No more forcing yourself to do the deed when all you want to do is watch Real Housewives. No more checking cervical fluid (is this what eggs whites look like?), charting your menstrual cycle, using a basal thermometer the second you open your eyes in the morning or peeing on those pricey ovulation sticks. No more specific and boring positions or putting your feet over your head post deed in hopes of getting lucky. Just fun, spontaneous, whenever and whatever you want sexy time.
It would be a cruel, cruel world if women going through infertility issues were also denied the good grape juice. Lots of women who are trying to conceive hop on the wagon “just in case” or go about their usual drinking schedule only to find out they are unexpectedly pregnant and then worry about any possible effect on the baby. Since IVF treatments dictate which days are red letter, you can drink without guilt the rest of the time. Me, I deliberately went to a wine bar the day before my embryo transfer and had a marvelously tipsy, guilt free time. Bottoms up.
3. You never have to worry about birth control.

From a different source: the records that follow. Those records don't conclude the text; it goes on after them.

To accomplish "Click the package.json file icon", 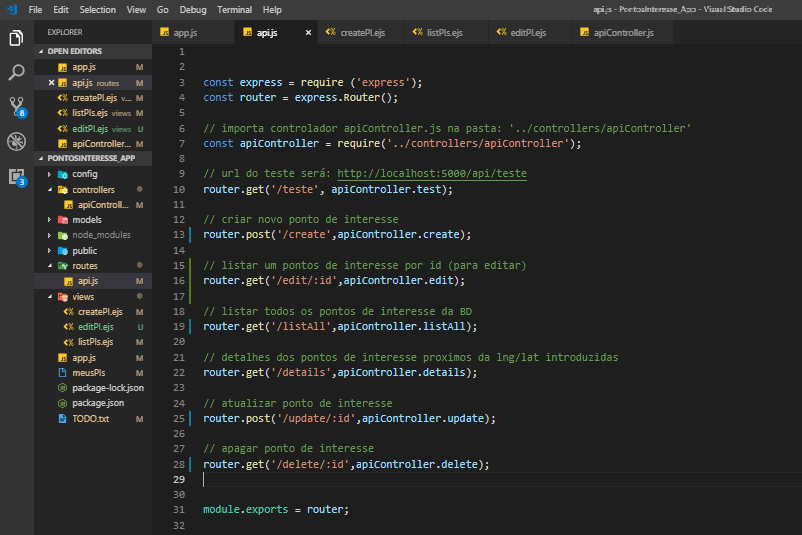I will pyautogui.click(x=62, y=402).
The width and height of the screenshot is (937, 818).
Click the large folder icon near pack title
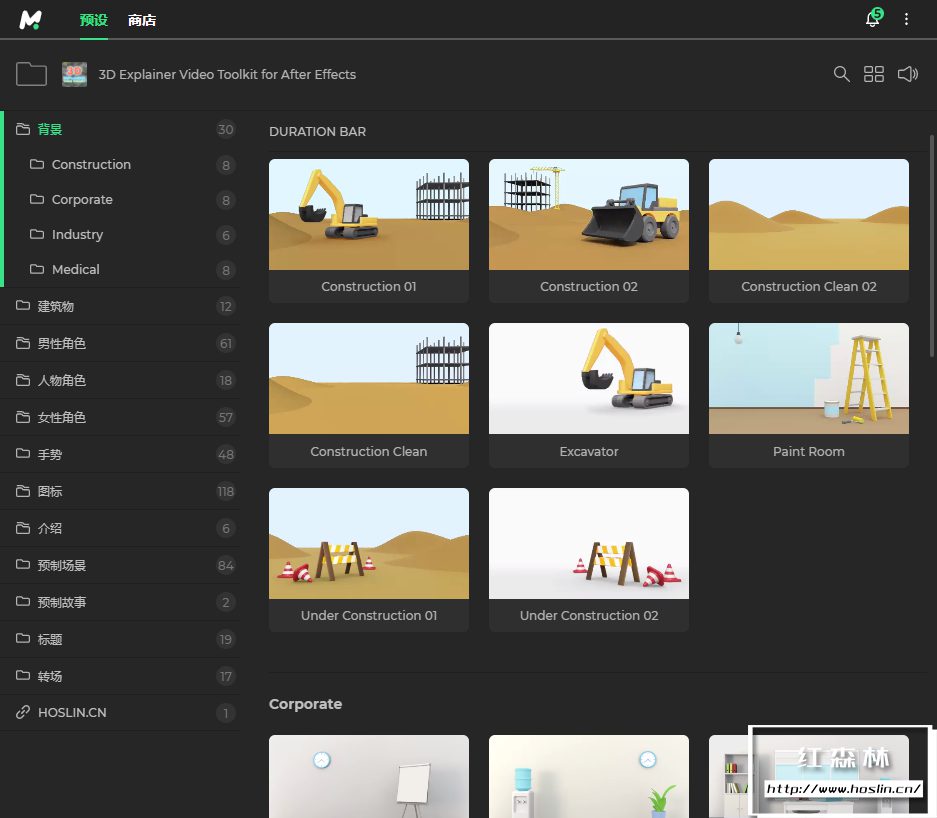[x=32, y=74]
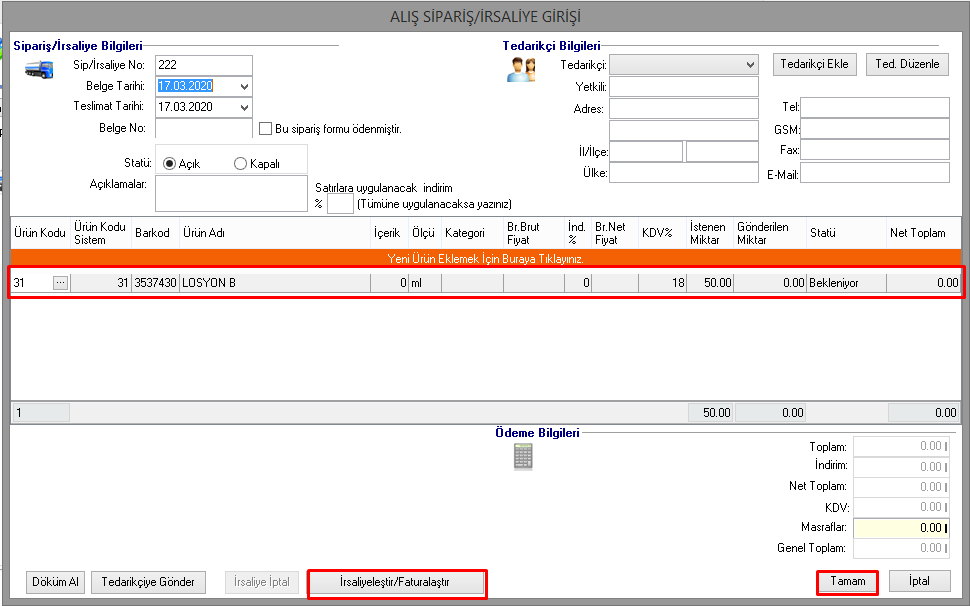
Task: Focus the Masraflar input field
Action: click(899, 527)
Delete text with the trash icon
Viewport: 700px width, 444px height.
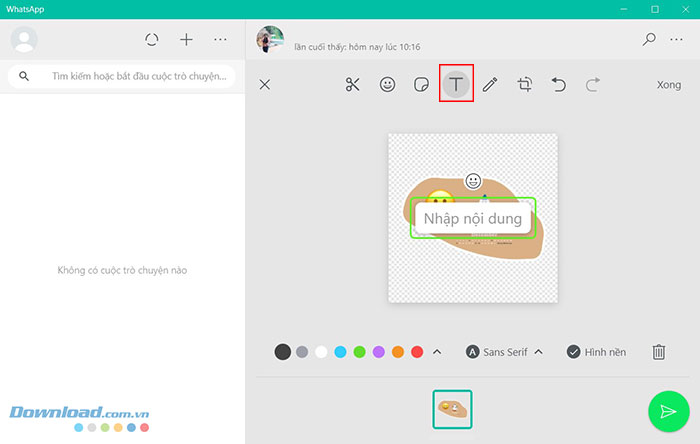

It can be hard to see this as a benefit when you desperately want to get pregnant, but if you make it to the other side and have the kid(s) you want, you’ll suddenly appreciate how awesome this is. Maria Guido recently wrote this hilarious feature about birth control once you’re done having kids. I loved it, but I love even more that I’ll never have to argue with my husband over whether he should get a vasectomy or if I need an IUD. No more “did I remember to take my pill” scares, no more condoms and no unexpected siblings that would inevitable come just as I potty trained my first two.
4. That braggy mom you hate who’s always talking about her perfect kids and showing off her professionally edited family photos, the one who wants you to know that she is WINNING at parenting? Nothing eats at moms like that more than seeing another mother with something exclusive that she can’t have.
Make her “here is my newborn inexplicably tangled in a bag of yarn” pics look so last season when you debut a photo of your actual embryos. Sure, you know the clinic only gave you the picture as proof that they didn’t swap your eggs with the lady in the next room, but all your nemesis will see is a super exclusive photo that she can’t replicate.
5. You can give your father the best gift ever.
No, not talking Superbowl tickets. Dads love being told they’re going to become a grandpa, but no dad wants to think about what his daughter did to make that happen. When I told my dad that the IVF worked and I was pregnant he was thrilled because he can continue on in his blissful fantasy that I somehow remain a virgin. Thanks science!
6. A baby.
Yes, IVF is expensive, and stressful, and painful but I feel very lucky to live in a moment in history where the technology is possible and in a country that respects my reproductive rights enough to authorize the procedure. Yes, IVF is not 100%, but if it all works out, at the end of the day you get to have a new little baby (or babies), which is universally awesome and makes it all worthwhile.